Table of Content (toc)

I. Objectives:

LC: Solves quadratic equations by: (a) extracting the square; (b) factoring; (c) completing the square; and (d) using the quadratic formula. (M9AL-Ig-h-4)

At the end of the lesson, the learners should be able to:

  • Solve quadratic equations by factoring.

II. Content: Patterns and Algebra – Solving Quadratic Equations by Factoring

III. Learning Resources:

  • BEAM Second Year Module 4 (TG)
  • EASE Module Second Year Quadratic Equations Module 3 Chapter 6
  • LM pp. 18–26
  • www.kutasoftware.com

IV. Procedures:

A. Reviewing previous lesson or presenting the new lesson:

  • Activity 1: What Made Me? – Learners factor polynomials from LM p. 27.
  • Ask:
    • “How did you factor each polynomial?”
    • “Which technique did you use?”
    • “How do you verify your factors?”
    • “Which polynomial was most difficult and why?”
  • Tip: Use algebra tiles or visual models to reinforce factoring concepts.

B. Establishing a purpose for the lesson:

  • “Today, we’ll solve quadratic equations using factoring. This method is efficient and builds on your factoring skills.”

C. Presenting illustrative examples/instances of the lesson:

  • Write on the board:
    • \( x + 7 = 0 \)
    • \( x - 4 = 0 \)
    • \( (x + 7)(x - 4) = 0 \)
  • Ask:
    • “What values of \( x \) make each equation true?”
    • “Are the solutions of the first two equations the same as the third?”
  • Tip: Use the zero product property to explain why factoring works.

D. Discussing new concepts and practicing new skills #1:

  • Compare the structure and solutions of the three equations above.
  • Discuss how factoring leads to simpler equations that can be solved directly.

E. Discussing new concepts and new skills #2:

  • Steps to solve quadratic equations by factoring:
    1. Write the equation in standard form: \( ax^2 + bx + c = 0 \)
    2. Factor the quadratic expression.
    3. Apply the zero product property: set each factor equal to zero.
    4. Solve each resulting equation.
    5. Check solutions by substituting into the original equation.

F. Developing mastery (guides formative assessment):

  • Activity 4: Factor Then Solve! – Learners solve quadratic equations by factoring and answer reflection questions (LM p. 31).
  • Tip: Encourage students to explain their reasoning and check their answers.

G. Making generalizations and abstractions about the lesson:

  • Problem: A rectangular metal manhole with an area of 0.5 m² is situated along a cemented pathway.

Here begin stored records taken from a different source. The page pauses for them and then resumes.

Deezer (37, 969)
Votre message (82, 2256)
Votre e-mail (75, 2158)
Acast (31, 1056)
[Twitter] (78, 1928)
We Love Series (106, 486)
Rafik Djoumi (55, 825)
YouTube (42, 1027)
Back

The length is 8 m longer than the width.
  • Ask:
    • “How do we represent the length and width algebraically?”
    • “What equation models the area?”
    • “How do we solve for the dimensions?”
  • Tip: Use diagrams and real-world context to deepen understanding.

H. Finding practical applications of concepts and skills in daily living:

  • Ask: “How did you find the solutions by factoring?”
  • Discuss how factoring helps in solving geometry and business problems.

I. Evaluation of Learning:

  • Refer to the attached worksheet for assessment.

J. Additional activities for application or remediation:

  • Identify which equations are best solved by factoring:
    • \( 2x^2 = 72 \)
    • \( t^2 + 12t + 36 = 0 \)
    • \( w^2 - 64 = 0 \)
    • \( 2s^2 + 8s - 10 = 0 \)
  • Discuss: “Can all quadratic equations be solved by factoring?”
  • Challenge: Solve \( (x - 4)^2 = 9 \) using both factoring and square root methods.
(alert-passed) This lesson plan integrates conceptual understanding, real-world application, and multiple solution strategies. Teachers are encouraged to model and scaffold each step clearly.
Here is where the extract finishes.